Confusion reigns in the US markets. Bonds had their worst year in over a decade, and stocks closed out the year in bear market territory after being positive most of the year, down approximately 6% for the full year and 11% in December alone. 2019 has started more positively, with a small bounce from last year. Investors really don’t know where to turn, with increased volatility and violent price swings.
Sometimes in periods of uncertainty, it’s best to maintain the status quo and do as little as possible. Sure, from a short term perspective selling at market peaks last year looks good with 20/20 hindsight, but the reality is no one times the market well consistently, and over time stocks forge to new heights. Add in tax consequences, and having a portfolio allocation well-suited for long term goals and maintaining discipline, with small adjustments and rebalancings along the way, makes the most sense.

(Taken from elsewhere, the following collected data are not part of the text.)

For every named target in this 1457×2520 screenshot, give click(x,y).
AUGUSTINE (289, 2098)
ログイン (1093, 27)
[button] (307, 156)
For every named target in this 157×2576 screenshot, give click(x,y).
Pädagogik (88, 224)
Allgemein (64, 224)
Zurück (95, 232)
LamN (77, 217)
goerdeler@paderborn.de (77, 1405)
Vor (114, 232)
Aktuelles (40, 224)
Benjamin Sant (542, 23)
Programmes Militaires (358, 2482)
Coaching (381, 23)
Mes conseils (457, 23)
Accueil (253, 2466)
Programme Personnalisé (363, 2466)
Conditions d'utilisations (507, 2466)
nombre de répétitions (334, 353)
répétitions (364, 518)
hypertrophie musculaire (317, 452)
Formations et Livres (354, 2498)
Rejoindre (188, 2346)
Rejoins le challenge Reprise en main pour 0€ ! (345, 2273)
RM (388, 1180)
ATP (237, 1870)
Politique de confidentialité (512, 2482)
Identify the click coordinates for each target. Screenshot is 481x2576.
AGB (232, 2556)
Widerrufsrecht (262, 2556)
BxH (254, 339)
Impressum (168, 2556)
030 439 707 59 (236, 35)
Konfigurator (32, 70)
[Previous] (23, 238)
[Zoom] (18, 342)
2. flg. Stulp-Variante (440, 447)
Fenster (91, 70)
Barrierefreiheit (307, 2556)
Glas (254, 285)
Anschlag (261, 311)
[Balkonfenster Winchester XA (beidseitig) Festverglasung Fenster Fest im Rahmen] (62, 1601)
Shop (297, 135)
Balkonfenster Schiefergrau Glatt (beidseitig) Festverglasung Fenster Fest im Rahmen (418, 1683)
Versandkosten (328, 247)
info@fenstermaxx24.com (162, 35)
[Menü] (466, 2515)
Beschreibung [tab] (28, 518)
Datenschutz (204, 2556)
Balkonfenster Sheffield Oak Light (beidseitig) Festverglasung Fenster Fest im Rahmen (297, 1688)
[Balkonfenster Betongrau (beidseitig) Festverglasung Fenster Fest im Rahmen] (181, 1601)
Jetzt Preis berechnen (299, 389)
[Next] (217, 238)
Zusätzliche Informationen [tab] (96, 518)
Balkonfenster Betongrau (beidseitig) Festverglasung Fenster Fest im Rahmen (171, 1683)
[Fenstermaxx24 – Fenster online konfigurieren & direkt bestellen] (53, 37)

We are undoubtedly late in this bull market that began in 2009. It may already be over. But there remains a litany of good news out there.
- The economy is growing at a healthy clip.
- Corporate earnings are at an all-time high.
- Unemployment and inflation remain at or near multi-decade lows.
- Government is very business friendly.
- Corporate tax rates are at multi-decade lows.
- P/E multiples are back down close to historical norms, thanks to Trump tax cuts.
And yet. The markets face headwinds.
Interest rates and inflation seem to have little room to go down, and lots of room to go up.
Investors forget that the S&P 500 operating earnings were at $88 in 2007, and plummeted to $44 in 2008. When margins and earning are at all-time highs, a recession can take a big bite out of earnings, making P/E multiples vis a vis current earnings look much less attractive or even unattractive. And modern-day investors focus on operating earnings, not GAAP earnings. If GAAP earnings or a normalized stream of earnings such as the Shiller Model were used instead, P/E multiples would look much higher.
The trade war with China is hurting not just the US and China, but every country in the world. I must admit mixed emotions at the trade war. The near term effect is negative, but it’s refreshing to see the US finally call Communist China on the carpet for their cheating, lies, still partially closed markets, laws and regulations that are frequently changed on a whim, and intellectual property theft. China neither participates in free or fair trade, and it has to be brought to account and change. And the only thing China’s politburo understands is force and power – without playing hardball, nothing will change.
The government shutdown undermines confidence and is a friction cost working against economic growth.
A long term, prudent, unemotional investor is what we all aspire to be, if we’re thinking clearly. The prudent investor currently should be sitting on his/her hands and watching developments closely. If stocks resume their 2018 descent in a meaningful way, investors should gingerly add to stocks. And if stocks explore their 2018 heights, it would probably be advisable to trim positions, while maintaining a generally consistent investment allocation and posture.
Hopefully, we’ll see a positive 2019 in stocks and bonds. But the intelligent investor should be balanced and positioned well regardless of which way the world turns, to where losses are mitigated if the market heads south for the winter again, and meaningful gains are claimed if the market moves back up.